**What you will do**
a: Edit the excerpt on social care: reproduce it starting at "Ministers are poised" and ending at "cut to £250m.", replacing "Health Service Journal" with "Nursing Times".
b: According to the excerpt on social care, how many care worker jobs are vacant?
c: Write the next few sentences of the excerpt on social care, picking up after its final sentence.

**Excerpt to read**
******************************
Care: the head of NHS England once said he wanted change but now it seems clear it will be for the worse.

The Tory government promised to revitalise social care in the UK – but seems set to renege on that vow.

Is this the next big Tory scandal?

Ministers are poised to cut £250m from investment in the social care workforce in England, it has been reported, in a move that providers say could set back care “for years to come”.

With more than 165,000 care worker jobs vacant, and low pay driving staff to quit for better wages in retail and hospitality, care providers and councils have been clamouring for investment in recruitment and retention. Inadequate staffing levels are frequently noted as a cause of neglect and poor care by the Care Quality Commission.

However, according to the Health Service Journal (subscription), the government is poised to water down a promise it made in the December 2021 social care white paper to dedicate £500m to “investment in knowledge, skills, health and wellbeing, and recruitment policies [that] will improve social care as a long-term career choice”. This amount could be cut to £250m.

Source: Government ‘to cut £250m from social care workforce funding’ in England | Care workers | The Guardian

How could this care home spend severely disabled man’s cash on women’s clothes, cosmetics and toys he could not use?

Care: this is the most illustrative image I could find that doesn’t show the people involved in the story – but how many severely disabled people are getting the care they need?

This is a serious breach of care. It seems care home staff and a UK city council spent a severely disabled man’s money on things that weren’t for him – and lied to his family about it.
******************************
**Dataset entries**
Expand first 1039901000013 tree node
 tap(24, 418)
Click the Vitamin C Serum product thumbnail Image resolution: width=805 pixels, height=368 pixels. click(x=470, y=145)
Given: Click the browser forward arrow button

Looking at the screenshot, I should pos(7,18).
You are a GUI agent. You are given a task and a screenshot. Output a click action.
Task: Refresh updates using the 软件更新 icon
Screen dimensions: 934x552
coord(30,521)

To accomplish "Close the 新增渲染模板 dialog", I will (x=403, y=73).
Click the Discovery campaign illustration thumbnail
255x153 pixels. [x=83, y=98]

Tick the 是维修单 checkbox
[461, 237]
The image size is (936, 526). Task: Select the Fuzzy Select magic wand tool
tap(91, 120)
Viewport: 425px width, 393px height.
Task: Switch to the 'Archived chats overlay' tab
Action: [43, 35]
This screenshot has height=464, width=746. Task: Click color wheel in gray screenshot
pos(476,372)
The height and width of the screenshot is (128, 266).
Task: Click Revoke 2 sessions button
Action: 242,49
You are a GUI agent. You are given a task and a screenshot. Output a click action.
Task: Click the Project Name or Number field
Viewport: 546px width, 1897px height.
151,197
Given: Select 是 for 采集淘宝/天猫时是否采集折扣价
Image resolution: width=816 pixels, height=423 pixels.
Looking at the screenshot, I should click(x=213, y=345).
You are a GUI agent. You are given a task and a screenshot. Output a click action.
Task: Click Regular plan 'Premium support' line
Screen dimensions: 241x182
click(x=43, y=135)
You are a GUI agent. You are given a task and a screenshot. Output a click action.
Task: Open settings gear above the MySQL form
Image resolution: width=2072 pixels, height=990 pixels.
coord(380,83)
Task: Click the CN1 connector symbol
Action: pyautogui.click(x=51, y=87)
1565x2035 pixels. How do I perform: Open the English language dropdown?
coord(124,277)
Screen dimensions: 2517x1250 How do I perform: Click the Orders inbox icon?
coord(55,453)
******************************
**Answers to the exercise**
a:
Ministers are poised to cut £250m from investment in the social care workforce in England, it has been reported, in a move that providers say could set back care “for years to come”.

With more than 165,000 care worker jobs vacant, and low pay driving staff to quit for better wages in retail and hospitality, care providers and councils have been clamouring for investment in recruitment and retention. Inadequate staffing levels are frequently noted as a cause of neglect and poor care by the Care Quality Commission.

However, according to the Nursing Times (subscription), the government is poised to water down a promise it made in the December 2021 social care white paper to dedicate £500m to “investment in knowledge, skills, health and wellbeing, and recruitment policies [that] will improve social care as a long-term career choice”. This amount could be cut to £250m.

b: More than 165,000.

c:
Ian Reeves was a resident at Marston Court Care Home, Leicester, from 2007 until he died in February 2021. His next of kin, sister Sharon McConnell, developed serious concerns about the care he was receiving and how his money was being spent after their mother died in 2018.

She found that his bedroom was bare and he was sitting in a broken wheelchair, so she asked for control of his finances – but was refused.

So she applied to the courts to become a deputy – with the council retaining the role of appointee – and this was granted. Then she requested information on what had been done with his money.

She found that thousands of pounds had gone into and out of his bank account over the years – being spent on women’s and children’s clothes, cosmetics and toys he could not use.

She also found her wheelchair-bound brother’s money had been spent on Zumba classes and chiropody, which she also found strange. The council told her the Zumba classes were specially adapted and he enjoyed taking part.

There was much more (see the source article – link below – for details).  Ms McConnell wanted more information but was frustrated by the response, so she urged the council, the police, the Care Quality Commission and the ombudsman to carry out their own investigations.

The police and the CQC very quickly backed out. The council concluded the home had mismanaged her brother’s finances and that more than £1,500 of his money was ‘unaccounted for’.

It ordered the home to apologise, pay the missing money back and carry out a review of its policies for managing residents’ finances. But the home did not accept the council’s findings and claimed the spending on Zumba classes, clothing and toys all met Ian’s needs.

Both Marsden Court and the council have been found guilty of failing her brother and maladministration by the Local Government and Social Care Ombudsman.

The ombudsman concluded both the council and home mismanaged Ian’s finances. Its report, which refers to Ian only as ‘Mr C’, highlights a catalogue of mistakes by both organisations.

Ms McConnell has been offered apologies and £500 in compensation – to make up for the loss of thousands of pounds.

But bosses at the home, while acknowledging they had to learn lessons on good practice from the case, have said they don’t recognise other concerns that had been raised.

They said the home had received a clean bill of health from the Care Quality Commission (which had backed away from investigating, remember) and the council (which had admitted failings) and other professionals regularly visited the home and viewed Ian’s room.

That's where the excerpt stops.